> 抜粋:

花の仕事歴
高校2年生の頃、ふらっと面接に行ったお花屋さんでアルバイトしたのがきっかけで、現在も花の仕事を続けています。
当時17歳。花屋さんってなんかおしゃれかも!というざっくりした動機で面接に行きましたが、ちょっと変わった店長に拾われてバイトがスタート。何にも出来なさそうだけど、古着のジーンズとワークブーツを履いていたのを気に入って、私を採用してくれたそうです。
そして高校卒業までアルバイトを続けて、店長、社長の推薦でその当時は珍しかったフラワーデザイン専門学校へ進学しました。
できたばかりの専門学校で、1年間という短い期間に、今考えてもすごいカリキュラムを詰め詰めで教えていただきました。最初の数か月は学校が出来ていなくて、太田市場を間借りして授業していたのも懐かしいです。
片田舎から東京に通い、色んな体験をさせてもらった1年を経て、私は東京では就職せず、地元の変わった店長の元へ帰ってきて、そこから結婚をするまでの間、お花屋さんという仕事を楽しんで過ごしました。

> 取り組む問題:
A) 抜粋に出てくる算用数字を含む語句を、出てくる順にすべて挙げてください。
B) 抜粋のうち「そして高校卒業までアルバイト」と「仕事を楽しんで過ごしました。」の間を、両端を含めてそのまま書き写してください。

> データ部分:
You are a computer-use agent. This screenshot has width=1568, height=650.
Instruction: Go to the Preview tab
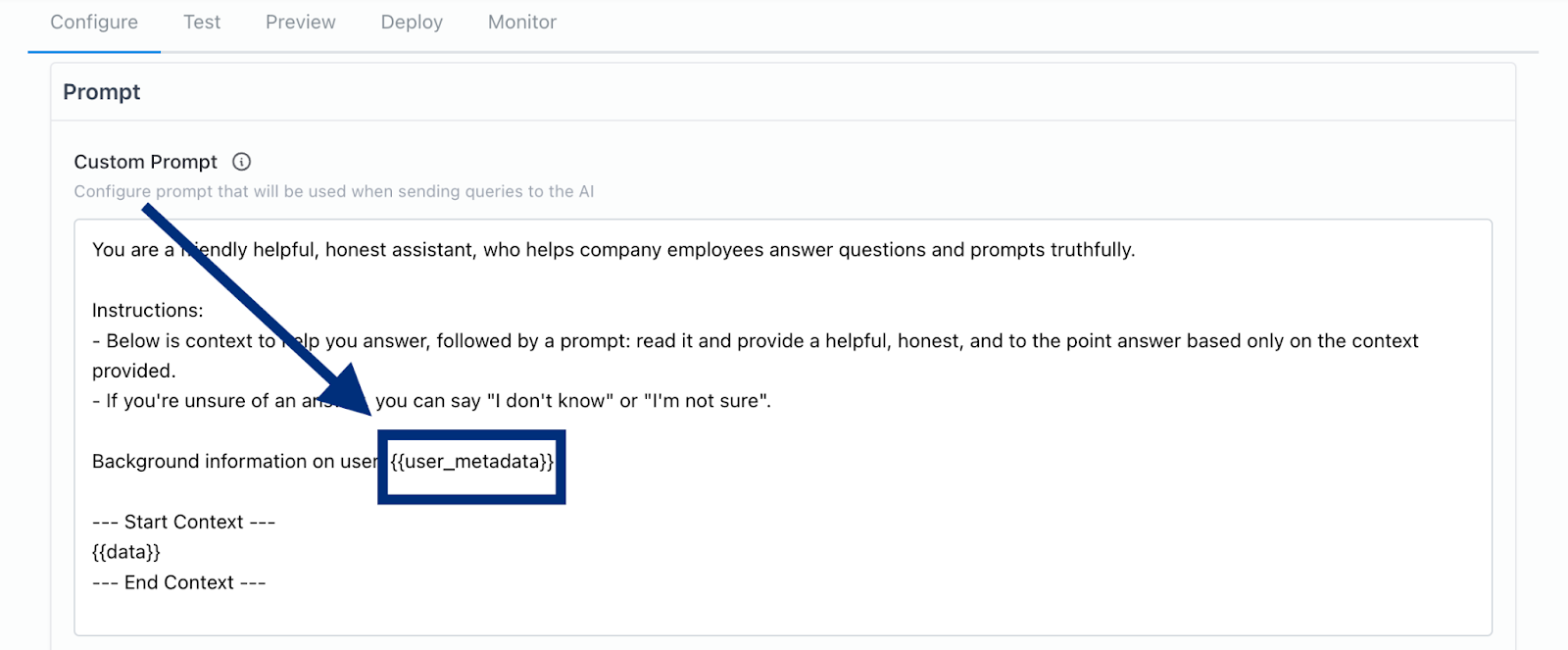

> 解答:
A) 高校2年生、17歳、1年間、1年

B)
そして高校卒業までアルバイトを続けて、店長、社長の推薦でその当時は珍しかったフラワーデザイン専門学校へ進学しました。
できたばかりの専門学校で、1年間という短い期間に、今考えてもすごいカリキュラムを詰め詰めで教えていただきました。最初の数か月は学校が出来ていなくて、太田市場を間借りして授業していたのも懐かしいです。
片田舎から東京に通い、色んな体験をさせてもらった1年を経て、私は東京では就職せず、地元の変わった店長の元へ帰ってきて、そこから結婚をするまでの間、お花屋さんという仕事を楽しんで過ごしました。